金持ち、つまり給孤独長者は、この精舎の建立に一人でも多くの人に参加して貰いたいと考えました。
そこで、町中の人に広く「精舎建立の志しのある人は、額の大小を問いません、どなたでも構いません。一人でも多く参加して下さい」と呼びかけました。

布施と税金は違う

町の人たちはビックリしました。

「確かに、お釈迦様の偉さはわかるけど、布施をするのは一部の金持ちがすることじゃないの?」

でも、なんでも良いと言うし、どれだけでも構わないと言うし、できることなら何かさせて貰いたい。
そして、町の人たちは給孤独長者の呼びかけに応じて、自分のできる範囲で、自分のできるものを持ち寄りました。
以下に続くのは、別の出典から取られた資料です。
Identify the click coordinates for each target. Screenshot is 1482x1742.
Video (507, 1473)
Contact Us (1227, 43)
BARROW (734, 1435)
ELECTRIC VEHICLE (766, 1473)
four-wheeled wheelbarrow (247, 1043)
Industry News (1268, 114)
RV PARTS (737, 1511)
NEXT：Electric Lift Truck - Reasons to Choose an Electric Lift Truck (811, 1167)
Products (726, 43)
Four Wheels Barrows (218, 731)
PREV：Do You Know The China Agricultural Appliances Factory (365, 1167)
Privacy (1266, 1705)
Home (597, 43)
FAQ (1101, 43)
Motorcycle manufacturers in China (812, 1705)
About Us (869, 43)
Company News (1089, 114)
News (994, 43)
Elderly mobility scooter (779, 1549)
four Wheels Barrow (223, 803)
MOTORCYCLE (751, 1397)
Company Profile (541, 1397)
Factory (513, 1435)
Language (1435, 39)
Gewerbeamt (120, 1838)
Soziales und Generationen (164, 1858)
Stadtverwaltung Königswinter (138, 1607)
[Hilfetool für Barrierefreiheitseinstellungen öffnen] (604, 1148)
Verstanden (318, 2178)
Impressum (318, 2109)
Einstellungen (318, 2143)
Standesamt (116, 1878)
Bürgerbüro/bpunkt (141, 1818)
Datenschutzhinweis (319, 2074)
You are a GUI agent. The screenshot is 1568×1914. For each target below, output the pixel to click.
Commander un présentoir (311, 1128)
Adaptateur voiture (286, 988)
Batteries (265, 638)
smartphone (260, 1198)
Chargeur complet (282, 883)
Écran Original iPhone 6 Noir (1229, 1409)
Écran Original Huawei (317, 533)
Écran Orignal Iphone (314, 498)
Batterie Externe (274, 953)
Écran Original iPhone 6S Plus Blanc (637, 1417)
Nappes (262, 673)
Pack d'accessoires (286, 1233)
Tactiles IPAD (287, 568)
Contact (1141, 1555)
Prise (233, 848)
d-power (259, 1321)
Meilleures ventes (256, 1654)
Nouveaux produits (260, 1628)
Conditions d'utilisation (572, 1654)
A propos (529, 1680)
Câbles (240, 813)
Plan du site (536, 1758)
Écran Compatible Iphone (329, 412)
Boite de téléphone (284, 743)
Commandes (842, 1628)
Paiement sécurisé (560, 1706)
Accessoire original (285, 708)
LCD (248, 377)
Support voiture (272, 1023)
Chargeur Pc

ある人は反物を、ある人は食べ物を、ある人は労働力を。
当時でも、税金のようなものはあったでしょう。それは国から命ぜられて無理やり出させられるものです。
それに対して布施は、自分の気持ちから参加をするものです。少しの気持ちの人は少しだけ、大きな気持ちの人はたくさん、その人その人で構いません。
そして、そんな布施の経験がなかった町の人たちは、その機会をたいへん喜んだと言います。

全員参加のボランティア

自分のものを人に出して嬉しい?
損しているのに嬉しい?
当時の町の人たちの気持ちは少し分かりづらいかも知れません。
そもそも「布施」と言う響きが、葬式や法事に包む高額なお金を思い出させますし、誰も喜んでは出していません。
しかし、私たちにも経験があるはずです。
東日本大震災や熊本地震の時、悲惨な現場の状況に心揺さぶられて、少なからず義援金やボランティア活動に参加したではないですか。
あれは、誰に強要されたわけでもありませんし、自分のできることを精一杯させて貰おうと自発的な気持ちからだったはずです。
そして、その支援を誰も後悔はしていないでしょう。
まさに、祇園精舎建立当時の気持ちに通ずるものなのです。
それが時間が経つと関心が薄れ、被災地から避難してきた人に対して差別的な態度を取る人もいます。
これではマスコミの宣伝や、感情の高ぶりによって一時的には相当のことをできても、少し気持ちが冷めると全く他人事になってしまうと言われても仕方ないでしょう。
それは布施の精神ではありません。
布施は多寡を問いません。
ただし、布施は自発的で継続的なものです。
そんな布施本来の精神が根付いて、皆んなが少しずつ参加するだけでも、きっと世の中は変わります。